You should also make sure that they have all the resources they need to study outside the classroom. For example, creating a quiet space at home that has all the books and stationery that they’ll need can provide them with a good starting point.
Note-taking is an essential skill that your child will use throughout their academic career. You can help your child develop these skills by encouraging them to identify important information and pick out keywords and phrases.
Encourage your child to be an active listener and to decide what information is the most important. The number one mistake that students make when note-taking is writing down every single word. By encouraging them to abbreviate and use symbols, they’ll be able to take down notes much quicker and they’ll be able to understand them afterwards.
It’s also a good idea to encourage your child to focus on the quality of their handwriting. Because note-taking can be time-sensitive, students have a tendency to scribble down notes without paying much attention to legibility. If your child can take legible notes quickly, they’ll have a far easier time when it comes to revising them after.
For more information on how to take great notes, check out this video from Well Cast:
Every now and then, your child will come across a topic or concept that they don’t quite grasp. And if they’re studying at home, they won’t have the luxury of being able to ask their teacher for help. This is where having good research skills comes in useful.
Encourage your child to use the resources they have to hand. This could include you, as a parent, books, textbooks, the internet, or friends. Likewise, you should encourage your child to use more than one source of information. By double-checking facts and figures against various sources, your child will be far more likely to arrive at the correct answer or methodology.

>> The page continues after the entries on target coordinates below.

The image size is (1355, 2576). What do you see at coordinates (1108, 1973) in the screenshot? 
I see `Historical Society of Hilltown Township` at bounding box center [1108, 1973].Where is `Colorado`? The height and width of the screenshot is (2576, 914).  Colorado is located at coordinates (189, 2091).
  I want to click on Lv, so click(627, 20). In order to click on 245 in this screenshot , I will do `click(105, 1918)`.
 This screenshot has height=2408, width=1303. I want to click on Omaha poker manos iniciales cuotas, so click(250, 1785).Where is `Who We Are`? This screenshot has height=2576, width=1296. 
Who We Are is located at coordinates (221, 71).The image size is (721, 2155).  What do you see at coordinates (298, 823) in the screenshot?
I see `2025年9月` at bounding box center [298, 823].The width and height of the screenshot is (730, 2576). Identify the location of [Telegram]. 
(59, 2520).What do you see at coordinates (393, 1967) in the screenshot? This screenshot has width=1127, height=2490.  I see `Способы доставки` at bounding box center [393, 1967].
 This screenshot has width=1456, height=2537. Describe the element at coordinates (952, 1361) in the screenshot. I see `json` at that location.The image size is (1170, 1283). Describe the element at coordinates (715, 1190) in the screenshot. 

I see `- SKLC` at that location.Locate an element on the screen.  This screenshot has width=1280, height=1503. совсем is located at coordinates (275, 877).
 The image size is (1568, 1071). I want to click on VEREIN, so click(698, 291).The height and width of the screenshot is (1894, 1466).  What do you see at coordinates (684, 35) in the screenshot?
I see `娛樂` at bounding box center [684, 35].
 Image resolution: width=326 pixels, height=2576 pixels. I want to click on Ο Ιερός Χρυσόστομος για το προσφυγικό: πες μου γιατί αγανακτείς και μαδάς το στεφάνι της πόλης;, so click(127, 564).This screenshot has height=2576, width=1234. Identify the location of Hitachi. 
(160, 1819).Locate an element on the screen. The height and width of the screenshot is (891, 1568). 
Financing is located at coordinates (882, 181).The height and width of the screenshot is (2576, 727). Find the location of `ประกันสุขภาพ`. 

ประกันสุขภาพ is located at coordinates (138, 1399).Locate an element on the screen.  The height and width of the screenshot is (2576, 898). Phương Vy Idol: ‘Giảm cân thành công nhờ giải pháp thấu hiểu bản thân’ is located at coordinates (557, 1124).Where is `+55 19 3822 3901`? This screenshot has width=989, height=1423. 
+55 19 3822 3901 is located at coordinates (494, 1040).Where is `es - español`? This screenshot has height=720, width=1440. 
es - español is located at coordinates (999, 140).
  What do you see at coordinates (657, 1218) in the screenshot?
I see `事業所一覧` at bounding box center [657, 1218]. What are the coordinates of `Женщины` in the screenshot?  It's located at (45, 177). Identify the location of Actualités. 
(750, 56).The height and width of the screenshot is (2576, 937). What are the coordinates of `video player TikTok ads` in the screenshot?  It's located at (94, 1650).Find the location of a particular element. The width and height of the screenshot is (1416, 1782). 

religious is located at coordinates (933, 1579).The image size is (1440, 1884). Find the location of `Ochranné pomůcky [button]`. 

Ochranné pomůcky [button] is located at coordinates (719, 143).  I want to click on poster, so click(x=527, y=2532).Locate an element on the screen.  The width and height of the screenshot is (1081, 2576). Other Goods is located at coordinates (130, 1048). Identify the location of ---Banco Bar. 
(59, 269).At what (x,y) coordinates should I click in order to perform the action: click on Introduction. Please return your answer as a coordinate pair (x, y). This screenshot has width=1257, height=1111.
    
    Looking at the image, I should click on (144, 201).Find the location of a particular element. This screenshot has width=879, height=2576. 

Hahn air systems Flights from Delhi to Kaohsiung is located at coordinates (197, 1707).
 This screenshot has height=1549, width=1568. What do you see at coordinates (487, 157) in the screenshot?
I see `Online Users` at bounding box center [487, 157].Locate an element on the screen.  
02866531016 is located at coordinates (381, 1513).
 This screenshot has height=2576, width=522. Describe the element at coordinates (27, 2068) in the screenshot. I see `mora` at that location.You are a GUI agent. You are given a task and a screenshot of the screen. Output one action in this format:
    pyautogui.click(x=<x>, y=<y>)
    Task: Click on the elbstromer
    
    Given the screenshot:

Most primary school kids are used to being told what to study and when, so it’s no surprise that they often find it difficult to manage their time when studying or revising on their own. You can help your child improve their time management skills by helping them allocate specific time periods to certain tasks.
For example, if they’re studying for the 11 Plus exam, you might suggest that the first night, they allocate half an hour to Maths and half an hour to English, followed by half an hour of verbal reasoning and half an hour of non-verbal reasoning the following night.
Using practice exam papers can also help develop your child’s time management skills, especially if they take them under timed conditions. By encouraging your child to do practice papers under exam conditions, they’ll be able to identify what types of questions take longer and therefore where to allocate more time on the day of the test.
Revision and Studying Skills
We have a whole section of our blog dedicated to helping your child develop their revision and studying skills but we thought we’d provide an overview of the most effective ways to improve these skills:
- Start studying early. The more time your child has to study, the more material they’ll be able to cover before the day of the exam.
- Revise little and often. It can be tempting to allocate large chunks of time to studying in the run up to an exam, but breaking down study time into smaller chunks will help your child retain information better.
- Record revision notes. Encouraging your child to read their written notes aloud into a voice recorder can help them remember important information. It also encourages them to take good notes in the first place, knowing that they’ll be referring to them again later.
- Use revision games. Exercises like Teacher Roleplay and quizzes can make learning that little bit more fun and help your child retain information in a more relaxed mindset.
- Do the hard stuff first. It’s natural for primary kids to procrastinate on difficult tasks but encouraging them to tackle the hard stuff first will make the rest of their studying more enjoyable.